In this page, I will use Brazil’s pm2.5 estimation and its shp file in municipal level.

Keep in Mind

It doesn’t have to be nc file to map into the shp file, any format that can read in and convert to a sf object works. But the data has to have geometry coordinates(longitude and latitude).

Implementations

R

Unusually for LOST, the example data files cannot be accessed from the code directly. Please visit this page and download both files to your working directory before running this code.

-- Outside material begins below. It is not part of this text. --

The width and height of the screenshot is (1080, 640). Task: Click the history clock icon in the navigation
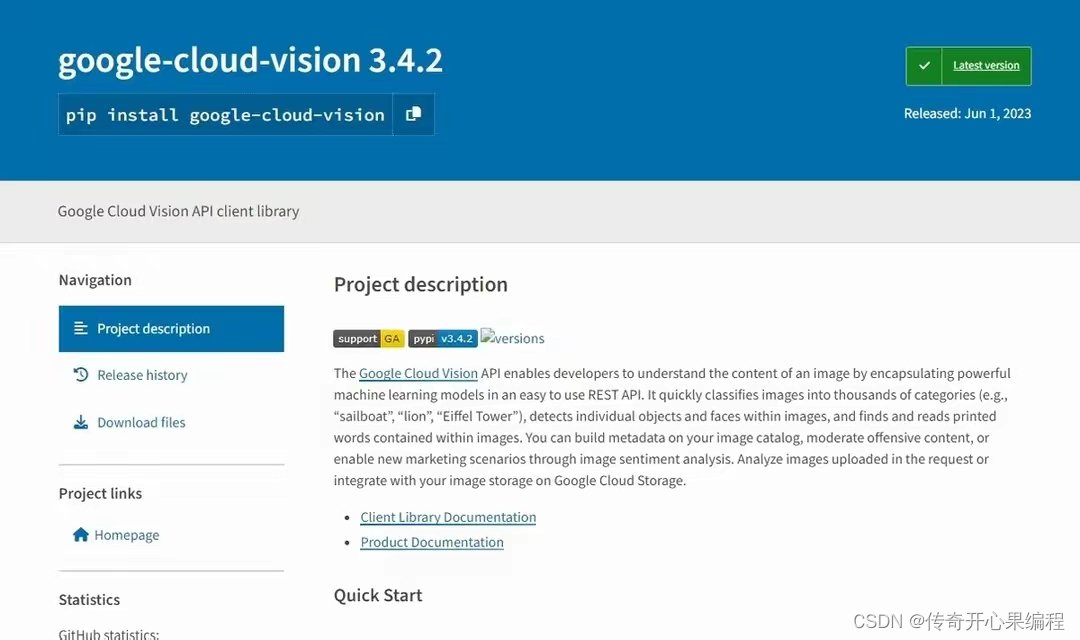(x=81, y=375)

It is also strongly recommended that you find a high-powered computer or cloud service before attempting to run this code, as it requires a lot of memory.

# If necesary
# install.packages(c('ncdf4','sp','raster','dplyr','sf','ggplot2','reprex','ggsn'))
# Load packages
library(ncdf4)
library(sp)
library(raster)
library(dplyr)
library(sf)
library(ggplot2)
library(reprex)

### Step 1: Read in nc file as a dataframe*
pm2010 = nc_open("https://github.com/LOST-STATS/lost-stats.github.io/blob/master/Geo-Spatial/Data/Merging_Shape_Files/GlobalGWRwUni_PM25_GL_201001_201012-RH35_Median_NoDust_NoSalt.nc?raw=true")
nc.brick = brick("https://github.com/LOST-STATS/lost-stats.github.io/blob/master/Geo-Spatial/Data/Merging_Shape_Files/GlobalGWRwUni_PM25_GL_201001_201012-RH35_Median_NoDust_NoSalt.nc?raw=true")
# Check the dimensions
dim(nc.brick)

# Turn into a data frame for use
nc.df = as.data.frame(nc.brick[[1]], xy = T)

head(nc.df)

### Step 2: Filter out a specific country.
# Global data is very big. I am going to focus only on Brazil.
nc.brazil = nc.df %>% filter(x >= -73.59 & x <= 34.47 & y >= -33.45 & y <= 5.16)
rm(nc.df)
head(nc.brazil)

### Step 3: Change the dataframe to a sf object using the st_as_sf function
pm25_sf = st_as_sf(nc.brazil, coords = c("x", "y"), crs = 4326, agr = "constant")
rm(nc.brazil)
head(pm25_sf)

### Step 4: Read in the Brazil shp file. we plan to merge to
Brazil_map_2010 = st_read("https://github.com/LOST-STATS/lost-stats.github.io/blob/master/Geo-Spatial/Data/Merging_Shape_Files/geo2_br2010.shp?raw=true")
head(Brazil_map_2010)

### Step 5: Intersect pm25 sf object with the shp file.*
# Now let's use a sample from pm25 data and intersect it with the shp file. Since the sf object is huge, I recommend running the analysis on a cloud server
pm25_sample = sample_n(pm25_sf, 1000, replace = FALSE)

# Now look for the intersection between the pollution data and the Brazil map to merge them
pm25_municipal_2010 = st_intersection(pm25_sample, Brazil_map_2010)
head(pm25_municipal_2010)

### Step 6: Make a map using ggplot
pm25_municipal_2010 = pm25_municipal_2010 %>%
  select(1,6)
pm25_municipal_2010 = st_drop_geometry(pm25_municipal_2010)
Brazil_pm25_2010 = left_join(Brazil_map_2010, pm25_municipal_2010)
ggplot(Brazil_pm25_2010) +
  # geom_sf creates the map we need
  geom_sf(aes(fill = -layer), alpha=0.8, lwd = 0, col="white") +
  # and we fill with the pollution concentration data
  scale_fill_viridis_c(option = "viridis", name = "PM25") +
  ggtitle("PM25 in municipals of Brazil")+
  ggsn::blank()